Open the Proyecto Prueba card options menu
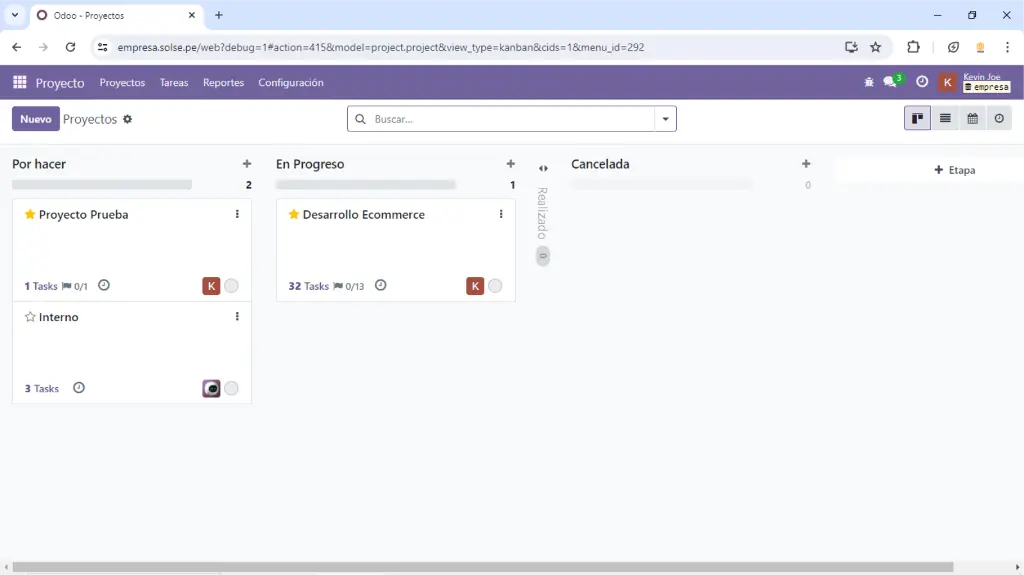 pos(237,215)
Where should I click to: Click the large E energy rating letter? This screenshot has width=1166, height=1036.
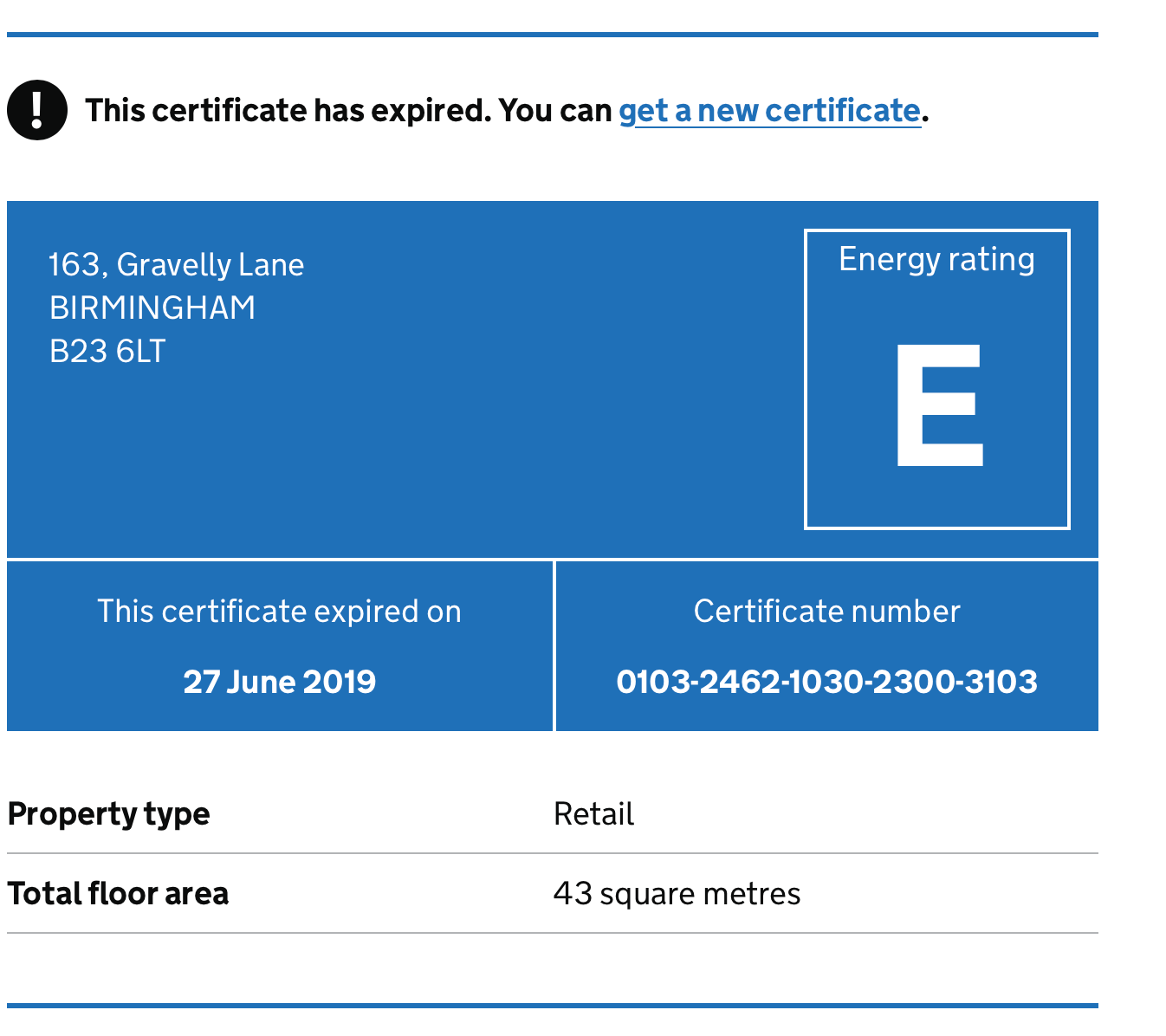939,405
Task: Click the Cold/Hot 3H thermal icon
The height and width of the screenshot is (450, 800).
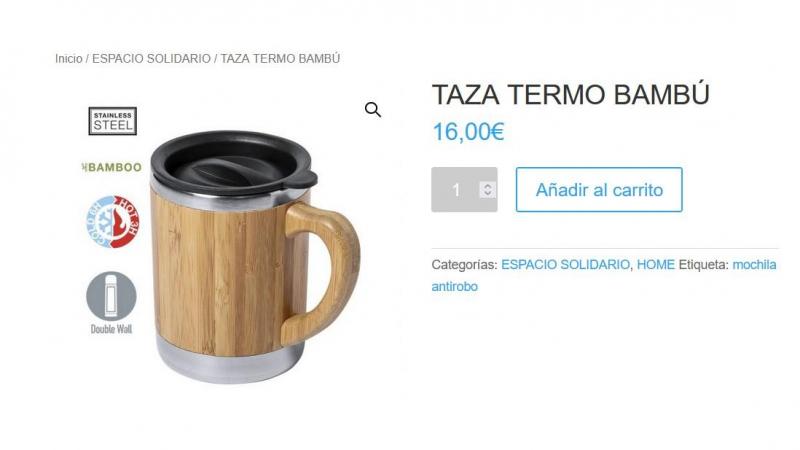Action: click(x=112, y=221)
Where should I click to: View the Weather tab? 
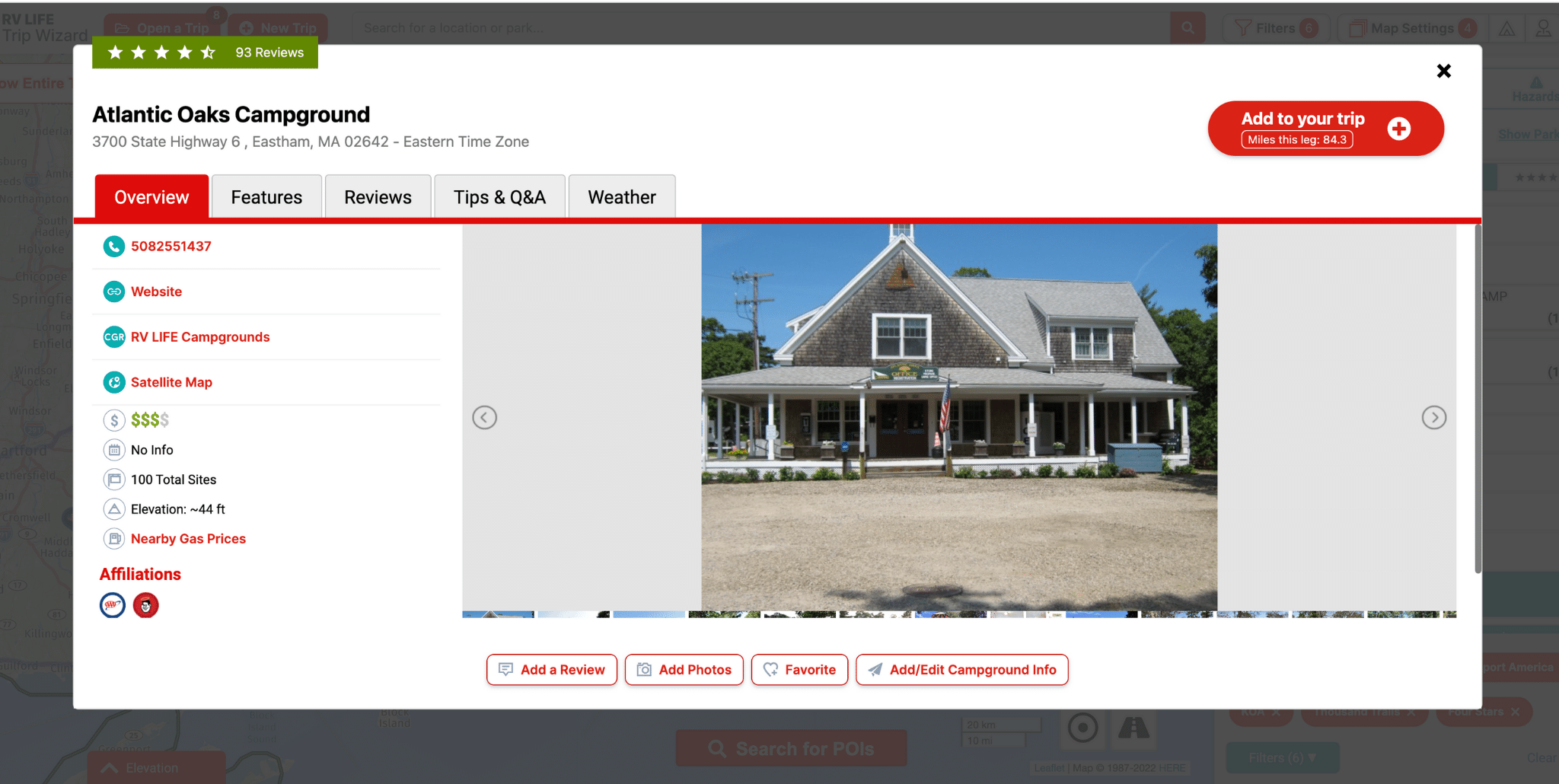click(621, 197)
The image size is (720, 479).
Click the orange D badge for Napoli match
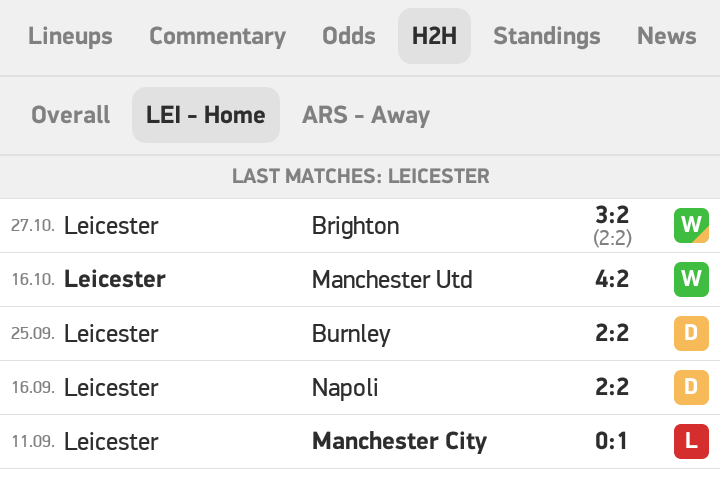coord(691,387)
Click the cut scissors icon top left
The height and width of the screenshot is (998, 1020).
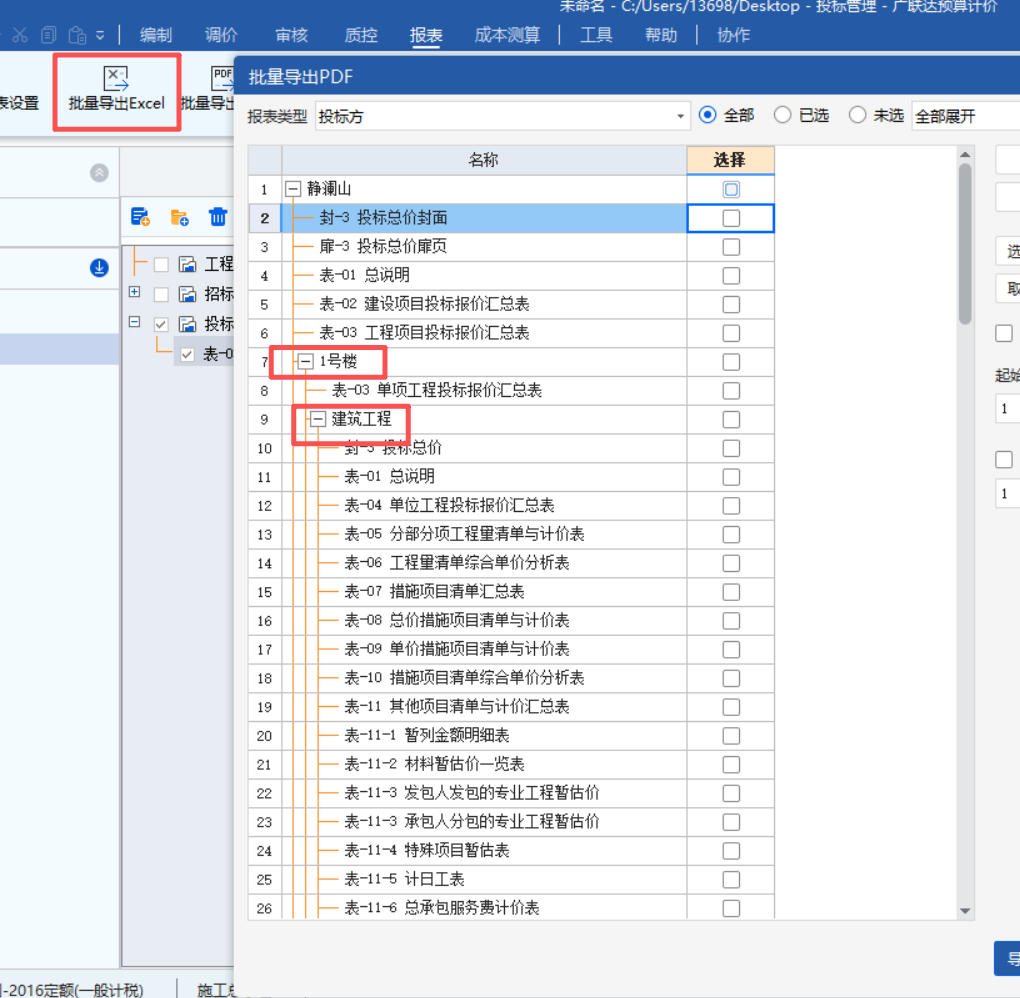pos(20,35)
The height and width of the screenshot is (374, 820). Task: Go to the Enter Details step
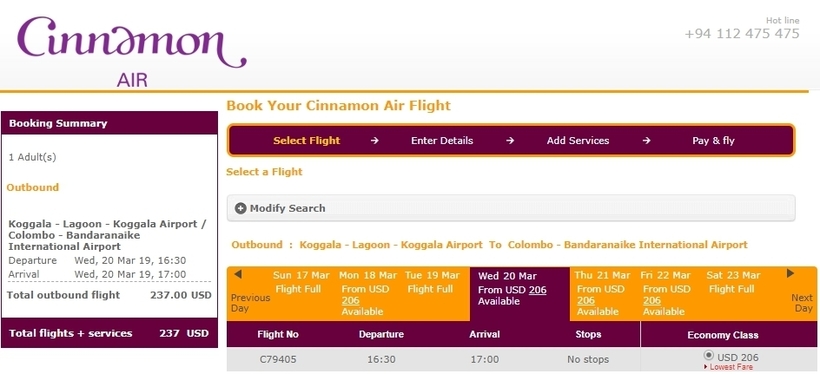tap(442, 140)
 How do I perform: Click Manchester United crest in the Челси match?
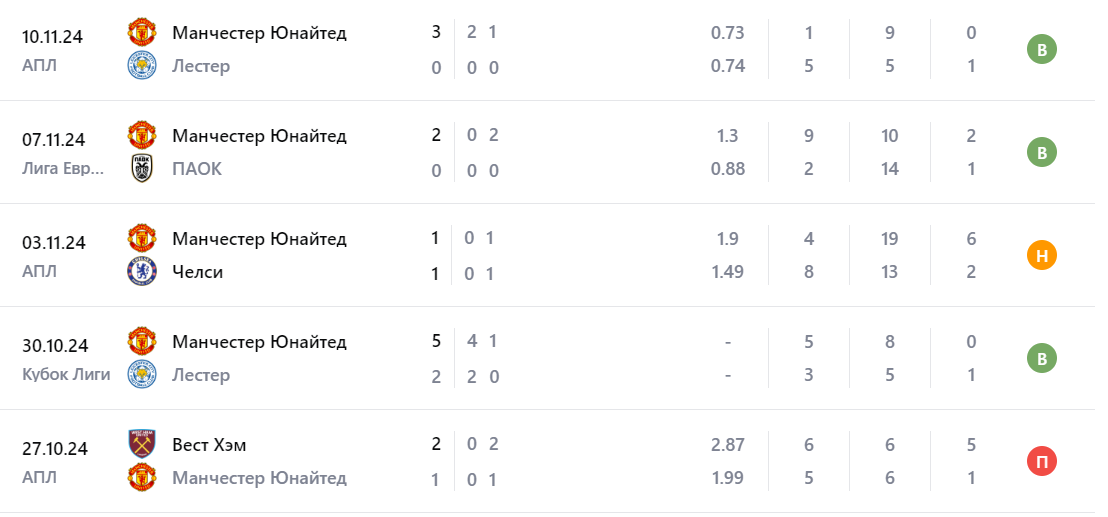click(140, 239)
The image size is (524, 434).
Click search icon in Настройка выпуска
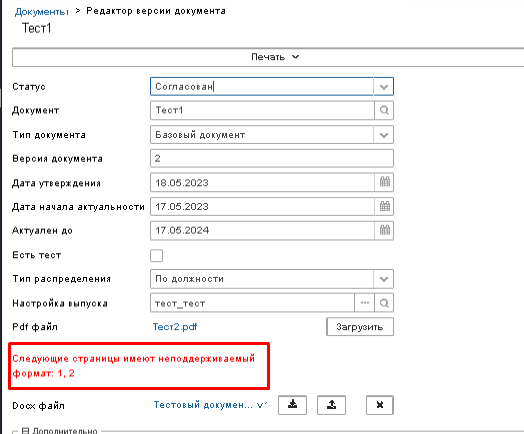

------------------------------------------------------------

What is being asked
Could you rewrite the text lines of the records above as a numbered list, skipping blank lines and leaving out the pictures?

The response
1. Open the Proyecto Prueba card options menu
2.  pos(237,215)
3. Where should I click to: Click the large E energy rating letter? This screenshot has width=1166, height=1036.
4. 939,405
5. Task: Click the Cold/Hot 3H thermal icon
6. The height and width of the screenshot is (450, 800).
7. Action: click(x=112, y=221)
8. Where should I click to: View the Weather tab? 
9. click(621, 197)
10. The image size is (720, 479).
11. Click the orange D badge for Napoli match
12. coord(691,387)
13. Click the cut scissors icon top left
14. The height and width of the screenshot is (998, 1020).
15. pos(20,35)
16. The height and width of the screenshot is (374, 820). Task: Go to the Enter Details step
17. tap(442, 140)
18.  How do I perform: Click Manchester United crest in the Челси match?
19. click(140, 239)
20. The image size is (524, 434).
21. Click search icon in Настройка выпуска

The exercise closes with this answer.